Dieu « qui est riche en miséricorde » (Eph 2, 4) n’a pas suscité un Messie seulement humain. Il « a tellement aimé le monde qu’il a donné son Fils unique » (Jn 3, 16), lumière née de la lumière. Ce Messie était inimaginable pour l’entendement humain. Ce n’est qu’après coup que les prophéties et les figures deviennent compréhensibles. C’est lui, Jésus, qui donne sens à toute la Révélation et à toutes les Écritures ! C’est lui, Jésus, qui nous permet de comprendre que le sacrifice d’Abraham était une figure du Père qui offre son fils, son unique, celui qu’il aime (cf. Gn 22, 2), une prophétie annonçant aussi « l’agneau pour l’holocauste » (Gn 22, 7) et qui se réalisera sur la croix. C’est lui, Jésus, qui accomplit la promesse faite à Abraham en étant la bénédiction que les nations s’adressent l’une à l’autre (cf. Gn 22, 18) en « réconciliant avec Dieu les uns et les autres en un seul corps par le moyen de la croix » (Eph 2, 16).
C’est pourquoi la voix du Père se fait entendre du sein de la nuée de l’Esprit Saint : « Celui-ci est mon Fils bien-aimé : écoutez-le ! » (Mc 9, 7). C’est qu’en effet, pour traverser la nuit de la croix, il faut écouter Jésus, ses paroles et la Parole qu’il est lui-même. C’est lui qui donne sens à toutes choses. La croix n’est pas un imprévu, un accident regrettable de l’histoire. Au contraire, d’une manière mystérieuse, elle fait partie de la providence divine. Elle manifeste l’amour plus vaste que l’univers d’un Dieu qui « n’a pas épargné son propre Fils mais l’a livré pour nous tous » (Rm 8, 32). Et si la croix étend ses bras jusque dans notre vie aujourd’hui, ce n’est que l’écoute attentive du Christ qui nous donne de découvrir sa présence même dans les obscures souffrances que nous endurons après lui. C’est la contemplation du visage du Christ qui illumine la totalité de notre existence.

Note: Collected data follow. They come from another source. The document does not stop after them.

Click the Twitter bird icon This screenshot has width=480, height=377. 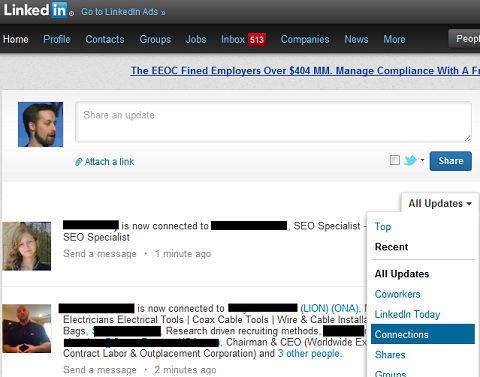[410, 160]
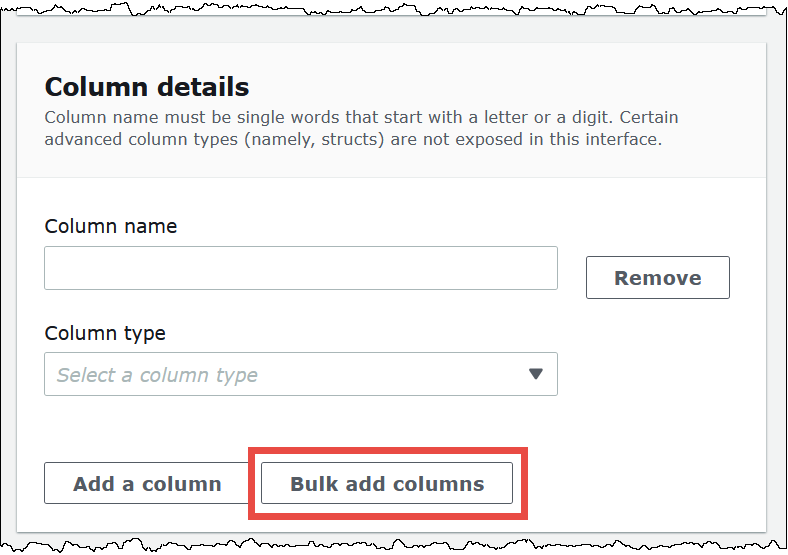Remove this column entry
This screenshot has height=555, width=788.
tap(657, 277)
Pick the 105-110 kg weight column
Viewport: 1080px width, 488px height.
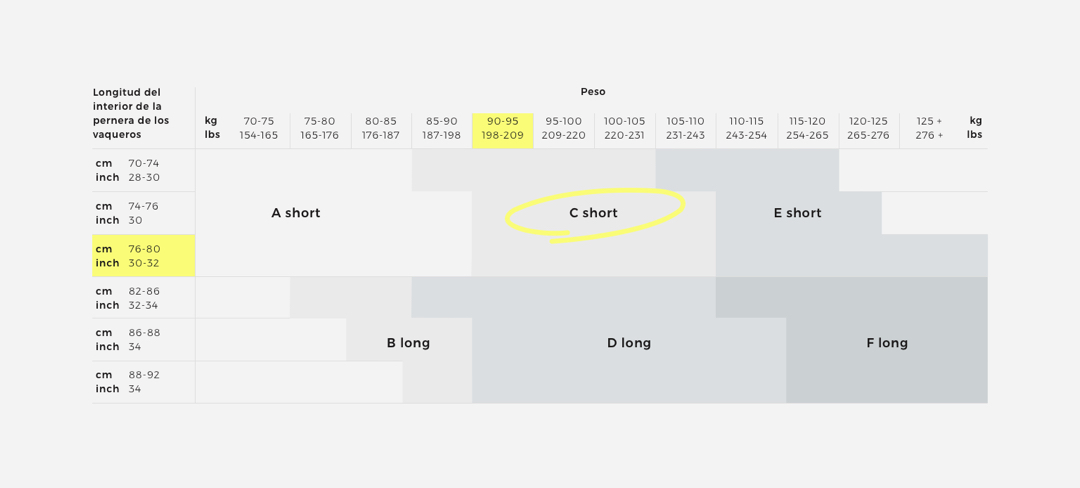click(685, 129)
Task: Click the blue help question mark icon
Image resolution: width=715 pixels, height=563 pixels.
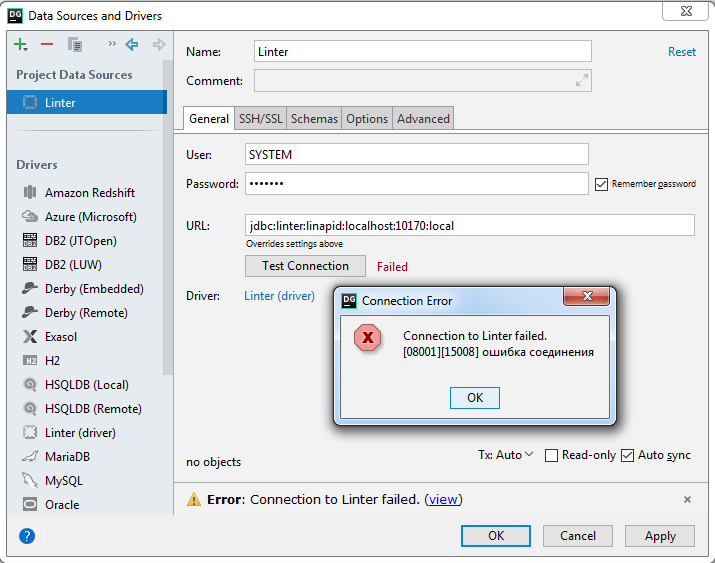Action: pos(27,536)

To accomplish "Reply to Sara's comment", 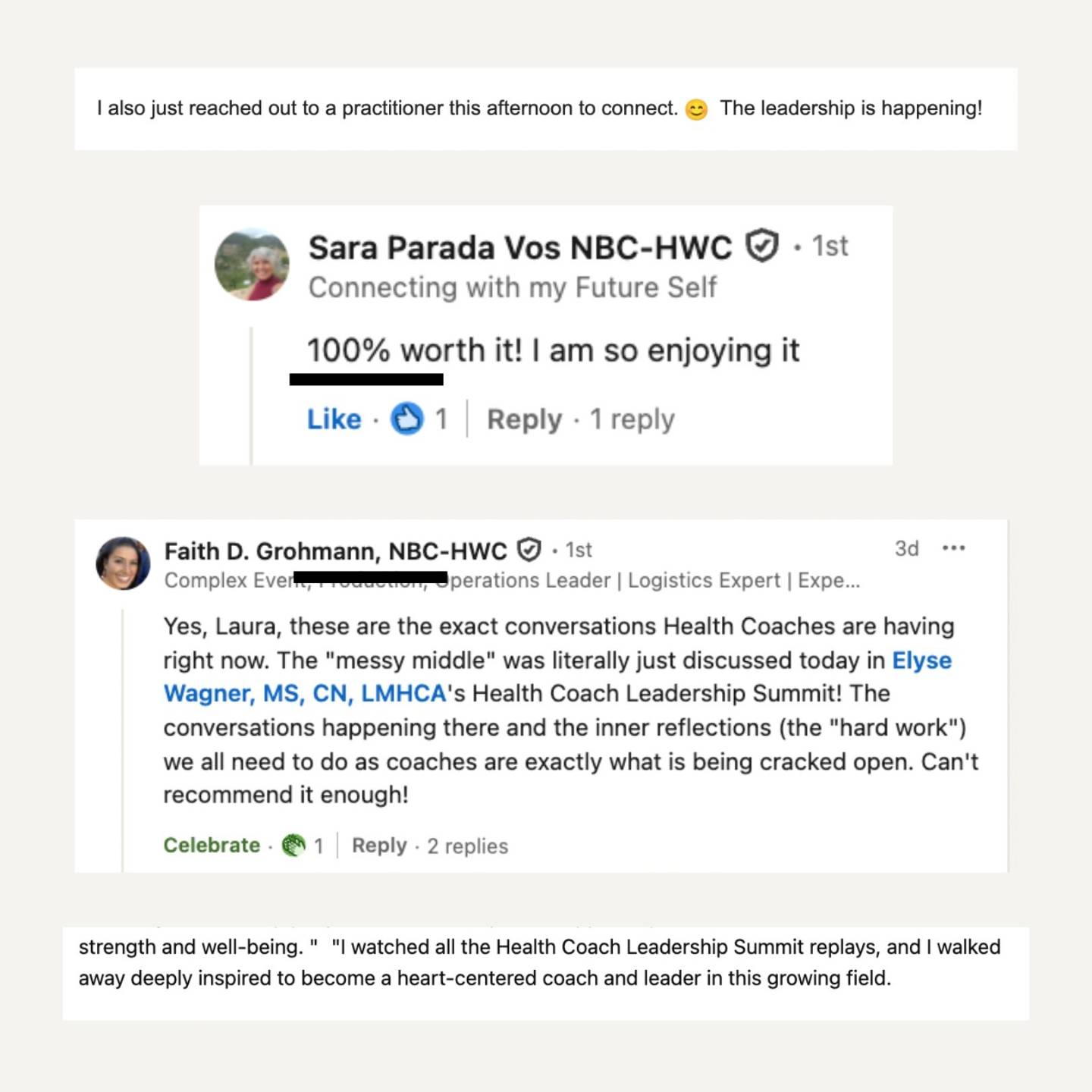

Nos Pères ont reçu le commandement : « Écoute, Israël » (Dt 6, 4). Nous avons reçu, nous, le commandement : « Écoutez-le ! » Il nous faut l’écouter, le chercher inlassablement parce qu’il est le « Fils bien-aimé ». Le Père nous l’a dit lors du baptême au Jourdain (Mc 1, 11) où nous étions invités à découvrir la purification des péchés et notre adoption filiale et ici, dans la transfiguration où l’éclat de la gloire resplendissant sur le visage du Christ nous montre la gloire à laquelle nous sommes appelés. « Ne craignez plus rien. Vous ne devez plus douter de sa toute-puissance, lors même qu’il sera en croix ; ni perdre l’espérance de sa résurrection. Si votre peu de foi vous a fait trembler jusqu’ici, qu’au moins la voix du Père vous rassure. Jésus est non seulement le Fils, mais le Fils bien-aimé de son Père. Puisque le Père aime son Fils que devez-vous craindre »[2], vous qui êtes fils dans le Fils ?
Que la contemplation de son visage illuminé par la gloire nous donne d’aimer la croix et de désirer le ciel, notre vraie tente « non faite de main d’homme » (He 9, 24). Amen
- Guillaume Petit, op
[1] Sum. theol. IIIa, Q. 45, a. 2, co.
[2] Saint Jean Chrysostome, Commentaire sur l’évangile selon saint Matthieu, homélie 56.